Having lived through World War II and the Cold War, she was almost always against war, and grateful to the unknown, unheralded women in all counties who protested against bombs, armies and the lies that accompany them. “Our side was often as bad as their side,” she explained. “We completely destroyed Dresden.” After 9/11 we talked on the phone. “It’s going to be bad for Muslims,” she said. “There’s going to be a big backlash.” She was right about that. “Bad things always happen,” she said. “If you predict the worst you won’t be wrong.” At the same time she wanted to be upbeat. “I try not to say ‘No’ to new things simply because they’re new,” she said.

We shared a love of drama on the BBC, watched episodes of Foyle’s War and talked about American politics and American elections, which befuddled her. “Suddenly everyone’s wild about Bill Clinton, and then he’s forgotten and everyone’s wild about someone else,” she said in the 1990s. She could also tell funny stories, like the one about the time in New York when a publisher took her to lunch at a restaurant where the waitresses were topless. “I can’t imagine what he was thinking,” she said. “After all, I’ve seen a lot of breasts.”

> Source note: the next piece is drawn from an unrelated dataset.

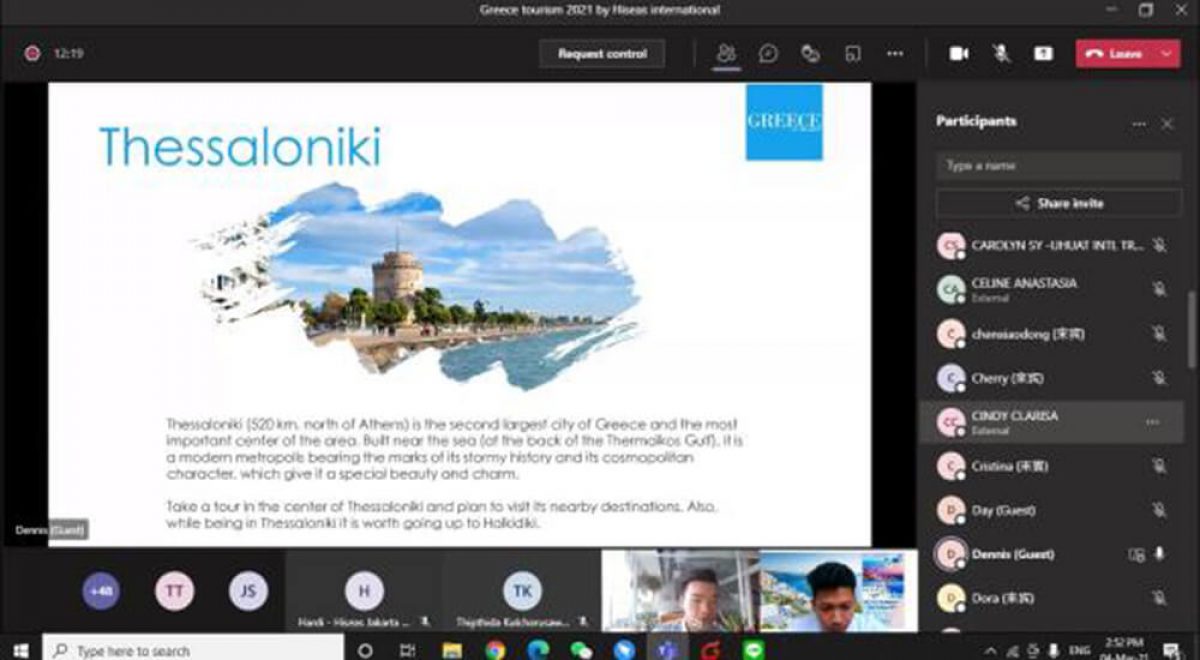
Task: Click the Request control button
Action: point(602,54)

Driving her around northern California, she was reminded of her time in Rhodesia, where she lived from the mid-1920s to the late-1940s. She suddenly felt homesick. Meeting a circle of my literary friends who published a magazine, she remembered her early days with writers on the left.

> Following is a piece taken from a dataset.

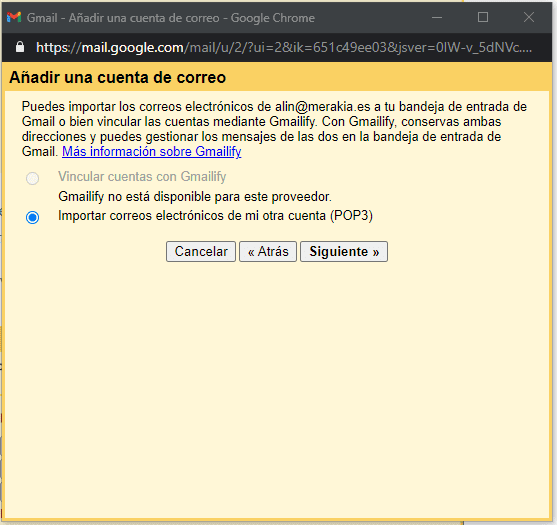Go back with the « Atrás button

pos(268,251)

If I wanted to write fiction there was one thing above all else I had to understand: irony. Maybe those who want to honor Doris might imagine that she would not appreciate fans gathered to commemorate the 100th anniversary of her birth. She was once invited to attend a Doris Lessing conference at the University of Leeds. She declined, though I offered to travel with her. “It would look funny if you and I arrived together,” she said.

Honor Doris? Read her books. Read The Grass Is Singing (1950), her first novel, and her two towering memoirs, Under My Skin (1995) and Walking in the Shade (2000), which she wrote when she heard that someone was writing her biography. She didn’t want anyone else to tell her story. Now, there will be an official biography. Maybe it will do her justice. She wanted Michael Holroyd, the biographer and husband of British novelist Margaret Drabble, to write her story. They bonded on a trip to China. After you read her memoirs, turn to Retreat to Innocence, her 1956 novel that she disowned and wanted the world to forget. In fact, nothing that Lessing wrote is forgettable, even when it’s didactic and hammers away at a point, which often was, “everything’s cracking up.” That’s the way that The Golden Notebook begins. “You’re the ideal reader for The Golden Notebook,” she told me once. I wasn’t the only one, though growing up in the Cold War and in a family of Communists I knew what she was writing about from the inside out. What I also remember is the time she explained that she didn’t know what she was going to write until she wrote it. “What’s the point of writing if you know ahead of time what you want to express?” she said. “You have to discover it in the process of writing.” That’s the best advice on writing I’ve ever received.